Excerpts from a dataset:
*** Begin section ***

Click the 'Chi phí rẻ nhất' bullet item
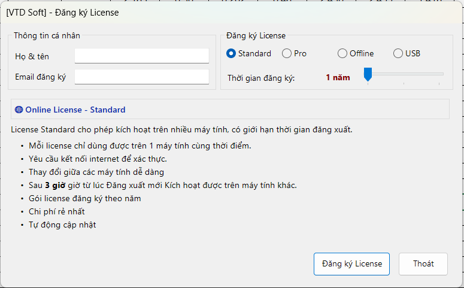 57,211
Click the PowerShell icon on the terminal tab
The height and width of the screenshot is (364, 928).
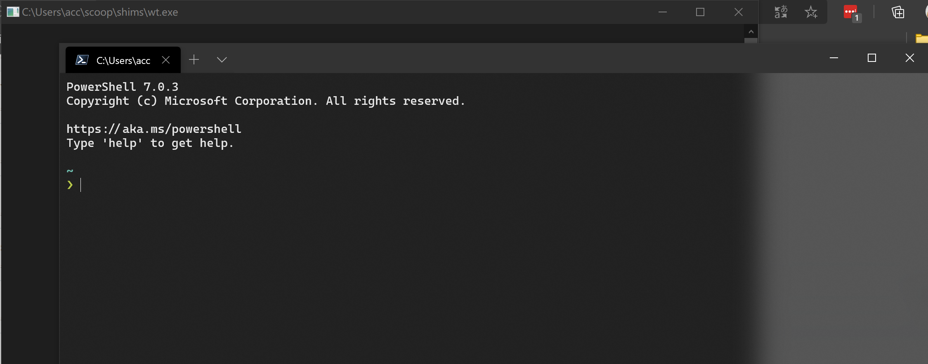tap(82, 60)
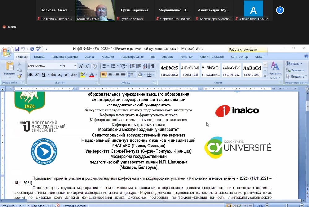Click Clear Formatting icon
The image size is (309, 207).
[95, 66]
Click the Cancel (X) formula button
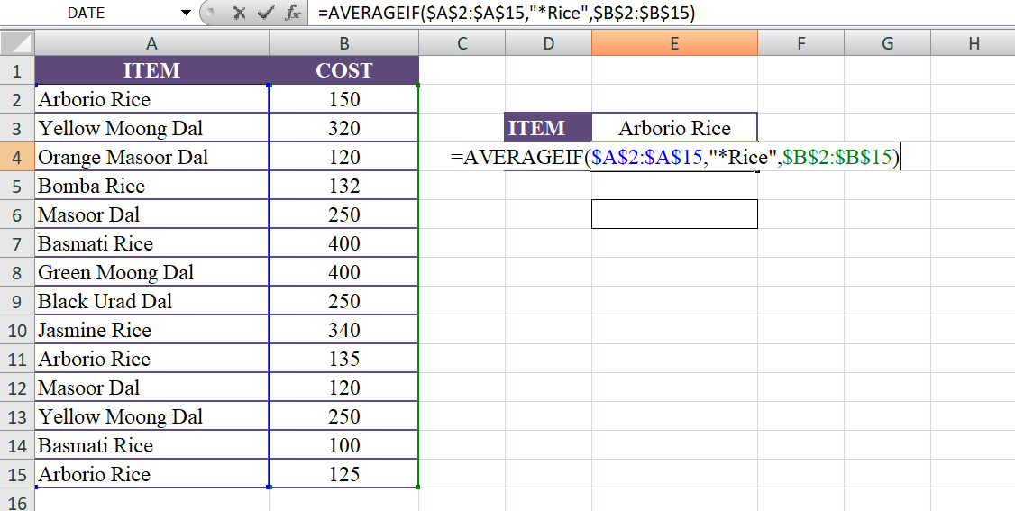The height and width of the screenshot is (511, 1015). click(x=239, y=13)
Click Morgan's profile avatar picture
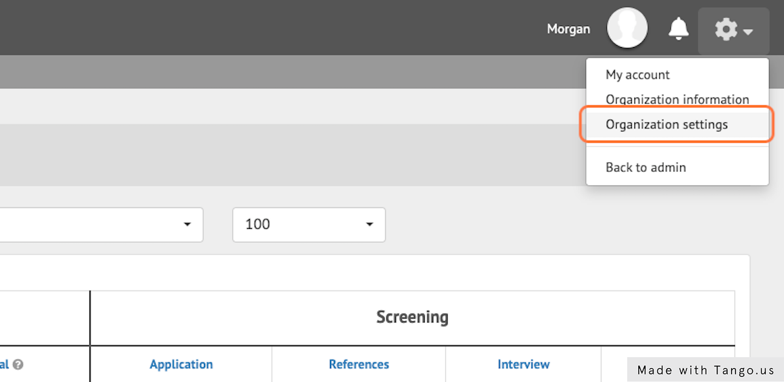Viewport: 784px width, 382px height. point(626,27)
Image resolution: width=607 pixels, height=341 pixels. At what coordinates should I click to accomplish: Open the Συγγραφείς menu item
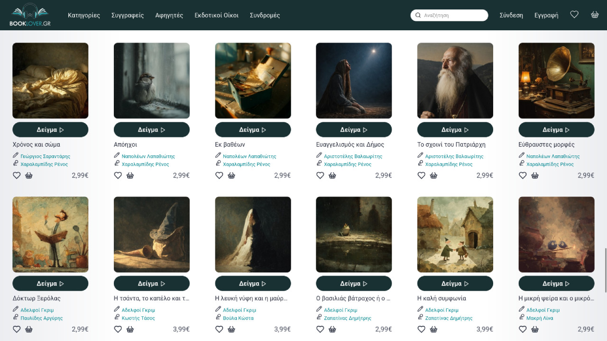click(128, 15)
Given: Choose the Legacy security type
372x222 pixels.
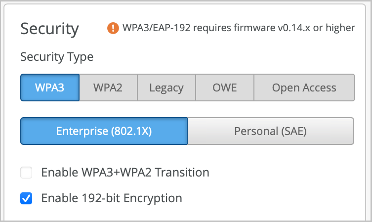Looking at the screenshot, I should pos(166,88).
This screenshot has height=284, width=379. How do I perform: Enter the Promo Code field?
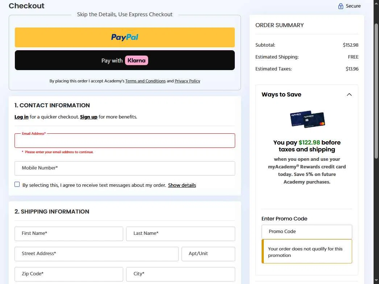pyautogui.click(x=307, y=232)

*** End section ***

- **Assignment**
Exclude the images and reproduce the remaining data exactly.

- **Solution**
Click the 'Chi phí rẻ nhất' bullet item
 57,211
Click the PowerShell icon on the terminal tab
The height and width of the screenshot is (364, 928).
tap(82, 60)
Click Clear Formatting icon
The image size is (309, 207).
[95, 66]
Click the Cancel (X) formula button
The height and width of the screenshot is (511, 1015). click(x=239, y=13)
Click Morgan's profile avatar picture
Viewport: 784px width, 382px height. point(626,27)
Image resolution: width=607 pixels, height=341 pixels. At what coordinates should I click to accomplish: Open the Συγγραφείς menu item
click(128, 15)
Given: Choose the Legacy security type
372x222 pixels.
Looking at the screenshot, I should pos(166,88).
This screenshot has height=284, width=379. How do I perform: Enter the Promo Code field?
pyautogui.click(x=307, y=232)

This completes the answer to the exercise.